AVAILABLE DATA
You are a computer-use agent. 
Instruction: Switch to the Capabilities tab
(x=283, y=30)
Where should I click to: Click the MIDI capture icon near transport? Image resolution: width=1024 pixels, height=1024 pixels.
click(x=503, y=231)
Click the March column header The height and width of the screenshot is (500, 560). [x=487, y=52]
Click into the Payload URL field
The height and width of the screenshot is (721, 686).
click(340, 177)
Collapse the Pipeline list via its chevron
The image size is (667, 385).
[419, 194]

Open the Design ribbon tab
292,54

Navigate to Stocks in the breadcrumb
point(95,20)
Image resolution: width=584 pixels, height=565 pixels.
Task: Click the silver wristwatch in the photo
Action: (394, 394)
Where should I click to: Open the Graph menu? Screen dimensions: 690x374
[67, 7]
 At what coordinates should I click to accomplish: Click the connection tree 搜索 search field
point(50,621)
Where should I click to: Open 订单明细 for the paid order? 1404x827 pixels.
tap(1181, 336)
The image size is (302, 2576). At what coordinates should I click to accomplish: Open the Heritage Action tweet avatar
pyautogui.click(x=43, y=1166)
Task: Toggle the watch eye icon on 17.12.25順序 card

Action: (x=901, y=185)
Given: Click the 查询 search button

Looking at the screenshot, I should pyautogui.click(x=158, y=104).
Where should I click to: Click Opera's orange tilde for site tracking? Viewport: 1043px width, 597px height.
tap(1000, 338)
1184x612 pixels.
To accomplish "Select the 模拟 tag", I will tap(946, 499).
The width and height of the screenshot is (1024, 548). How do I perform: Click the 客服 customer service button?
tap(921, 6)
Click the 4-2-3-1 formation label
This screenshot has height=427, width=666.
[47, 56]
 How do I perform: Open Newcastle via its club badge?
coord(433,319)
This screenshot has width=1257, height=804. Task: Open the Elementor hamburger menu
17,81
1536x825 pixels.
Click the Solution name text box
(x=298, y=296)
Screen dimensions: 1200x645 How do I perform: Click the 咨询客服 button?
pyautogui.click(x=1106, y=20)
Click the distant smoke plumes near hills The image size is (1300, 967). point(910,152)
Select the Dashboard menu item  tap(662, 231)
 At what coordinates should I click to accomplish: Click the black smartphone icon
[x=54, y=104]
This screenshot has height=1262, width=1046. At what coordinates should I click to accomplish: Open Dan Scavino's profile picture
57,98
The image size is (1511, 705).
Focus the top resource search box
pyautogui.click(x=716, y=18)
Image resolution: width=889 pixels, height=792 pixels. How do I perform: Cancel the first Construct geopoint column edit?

TASK TO COMPLETE
Type out the listing again with nothing changed.

RESPONSE AREA
You are a computer-use agent. 
Instruction: Switch to the Capabilities tab
(x=283, y=30)
Where should I click to: Click the MIDI capture icon near transport? Image resolution: width=1024 pixels, height=1024 pixels.
click(x=503, y=231)
Click the March column header The height and width of the screenshot is (500, 560). [x=487, y=52]
Click into the Payload URL field
The height and width of the screenshot is (721, 686).
click(340, 177)
Collapse the Pipeline list via its chevron
The image size is (667, 385).
[419, 194]

Open the Design ribbon tab
292,54

Navigate to Stocks in the breadcrumb
point(95,20)
Image resolution: width=584 pixels, height=565 pixels.
Task: Click the silver wristwatch in the photo
Action: (394, 394)
Where should I click to: Open the Graph menu? Screen dimensions: 690x374
[67, 7]
 At what coordinates should I click to accomplish: Click the connection tree 搜索 search field
point(50,621)
Where should I click to: Open 订单明细 for the paid order? 1404x827 pixels.
tap(1181, 336)
The image size is (302, 2576). At what coordinates should I click to accomplish: Open the Heritage Action tweet avatar
pyautogui.click(x=43, y=1166)
Task: Toggle the watch eye icon on 17.12.25順序 card

Action: (x=901, y=185)
Given: Click the 查询 search button

Looking at the screenshot, I should pyautogui.click(x=158, y=104).
Where should I click to: Click Opera's orange tilde for site tracking? Viewport: 1043px width, 597px height.
tap(1000, 338)
1184x612 pixels.
To accomplish "Select the 模拟 tag", I will tap(946, 499).
The width and height of the screenshot is (1024, 548). How do I perform: Click the 客服 customer service button?
tap(921, 6)
Click the 4-2-3-1 formation label
This screenshot has height=427, width=666.
[47, 56]
 How do I perform: Open Newcastle via its club badge?
coord(433,319)
This screenshot has width=1257, height=804. Task: Open the Elementor hamburger menu
17,81
1536x825 pixels.
Click the Solution name text box
(x=298, y=296)
Screen dimensions: 1200x645 How do I perform: Click the 咨询客服 button?
pyautogui.click(x=1106, y=20)
Click the distant smoke plumes near hills The image size is (1300, 967). point(910,152)
Select the Dashboard menu item  tap(662, 231)
 At what coordinates should I click to accomplish: Click the black smartphone icon
[x=54, y=104]
This screenshot has height=1262, width=1046. At what coordinates should I click to accomplish: Open Dan Scavino's profile picture
57,98
The image size is (1511, 705).
Focus the top resource search box
pyautogui.click(x=716, y=18)
Image resolution: width=889 pixels, height=792 pixels. How do I perform: Cancel the first Construct geopoint column edit?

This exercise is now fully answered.